I once asked a senior EC official the secret of his organization’s efficiency, especially considering that, most of the time, the same government bureaucracy usually fails to work smoothly.

“To give you the official answer,” he said, “it’s because we are a constitutional body so we are free of political interference. But to tell you the truth, bureaucrats become more efficient under the EC because it’s the only time the tables are turned. We love it that we get to boss over the politicians for a change.”

Who wants to vote?

Politicians have long tried to rig elections. They used to capture polling booths, stuff ballot boxes with fake votes, intimidate people to not vote and beat them up if they did.

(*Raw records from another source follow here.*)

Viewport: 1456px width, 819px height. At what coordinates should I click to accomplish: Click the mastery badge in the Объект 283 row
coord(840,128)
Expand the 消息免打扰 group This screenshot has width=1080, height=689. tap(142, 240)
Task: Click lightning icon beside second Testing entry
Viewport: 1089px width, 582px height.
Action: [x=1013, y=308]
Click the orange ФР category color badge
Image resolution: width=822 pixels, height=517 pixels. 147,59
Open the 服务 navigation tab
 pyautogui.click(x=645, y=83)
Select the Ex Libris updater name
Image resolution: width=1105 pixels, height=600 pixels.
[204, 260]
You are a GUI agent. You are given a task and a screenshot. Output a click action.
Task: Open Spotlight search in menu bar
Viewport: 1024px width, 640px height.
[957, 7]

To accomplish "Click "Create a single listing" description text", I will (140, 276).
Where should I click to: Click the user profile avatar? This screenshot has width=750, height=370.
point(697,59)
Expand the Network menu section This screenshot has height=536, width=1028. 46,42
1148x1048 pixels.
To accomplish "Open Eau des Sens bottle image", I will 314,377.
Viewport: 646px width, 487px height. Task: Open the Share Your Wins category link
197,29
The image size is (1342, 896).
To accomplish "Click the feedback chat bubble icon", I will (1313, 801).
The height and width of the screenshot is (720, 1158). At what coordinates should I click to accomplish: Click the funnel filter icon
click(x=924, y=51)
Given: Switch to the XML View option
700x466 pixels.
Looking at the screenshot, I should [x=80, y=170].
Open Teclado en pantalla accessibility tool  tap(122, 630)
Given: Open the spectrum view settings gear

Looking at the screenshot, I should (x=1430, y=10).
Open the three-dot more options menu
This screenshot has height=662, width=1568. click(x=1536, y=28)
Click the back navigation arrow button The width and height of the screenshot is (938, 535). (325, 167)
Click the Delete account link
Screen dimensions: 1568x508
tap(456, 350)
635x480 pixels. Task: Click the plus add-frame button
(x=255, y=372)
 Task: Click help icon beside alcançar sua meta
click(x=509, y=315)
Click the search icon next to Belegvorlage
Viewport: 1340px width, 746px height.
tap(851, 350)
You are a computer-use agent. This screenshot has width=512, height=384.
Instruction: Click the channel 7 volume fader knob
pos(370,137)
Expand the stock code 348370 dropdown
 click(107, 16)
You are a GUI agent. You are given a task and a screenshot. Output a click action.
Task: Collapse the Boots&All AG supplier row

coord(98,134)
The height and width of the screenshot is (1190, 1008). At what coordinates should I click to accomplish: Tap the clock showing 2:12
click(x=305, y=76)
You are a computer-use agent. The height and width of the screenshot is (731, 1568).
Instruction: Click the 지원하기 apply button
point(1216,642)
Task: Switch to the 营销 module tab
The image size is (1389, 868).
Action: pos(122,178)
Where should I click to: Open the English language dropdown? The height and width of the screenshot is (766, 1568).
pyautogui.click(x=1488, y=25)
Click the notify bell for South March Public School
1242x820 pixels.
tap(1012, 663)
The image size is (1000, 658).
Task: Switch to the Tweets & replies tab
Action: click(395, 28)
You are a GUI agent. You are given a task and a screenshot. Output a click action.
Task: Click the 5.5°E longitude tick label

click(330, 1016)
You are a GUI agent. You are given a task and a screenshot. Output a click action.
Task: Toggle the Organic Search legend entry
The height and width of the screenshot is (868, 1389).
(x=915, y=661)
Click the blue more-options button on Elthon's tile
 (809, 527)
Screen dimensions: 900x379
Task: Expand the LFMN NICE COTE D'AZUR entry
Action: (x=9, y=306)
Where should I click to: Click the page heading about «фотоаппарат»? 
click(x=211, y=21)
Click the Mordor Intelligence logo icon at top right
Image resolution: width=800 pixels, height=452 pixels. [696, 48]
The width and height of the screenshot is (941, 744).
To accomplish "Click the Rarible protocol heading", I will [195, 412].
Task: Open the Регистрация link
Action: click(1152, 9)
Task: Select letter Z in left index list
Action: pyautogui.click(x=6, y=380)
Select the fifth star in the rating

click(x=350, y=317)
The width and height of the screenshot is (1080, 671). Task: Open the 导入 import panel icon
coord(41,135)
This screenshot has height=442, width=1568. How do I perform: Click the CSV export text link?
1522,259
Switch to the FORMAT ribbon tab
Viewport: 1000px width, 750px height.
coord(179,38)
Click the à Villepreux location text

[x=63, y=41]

Over the decades, the EC has reduced voter suppression to marginal levels by using electronic voting machines (EVMs) and by requesting the presence of central paramilitary forces at polling booths. This is to ensure that even the most oppressed are able to express their franchise and vote without fear.

For all the power to change governments, there is always the strong sentiment that all politicians are the same, that nothing changes from one government to another. That is how some activists managed to get the NOTA (None of the Above) button on the voting machines. It gives the public a right to express their choice of voting “none of the above” into power.

But only about 1-2% people press the NOTA button. Although voting is not compulsory, around 60% of voters turn up to vote, and most of those fail to do so are away at the time of the election. For most Indians, the vote matters. It is sacred.

Momentary unity

Vivek Yadav is a scholar of political communication. The Indian general election, he argues, is the only time 1.3 billion people come together to form a collective opinion on anything.

Nothing unites India like a national election.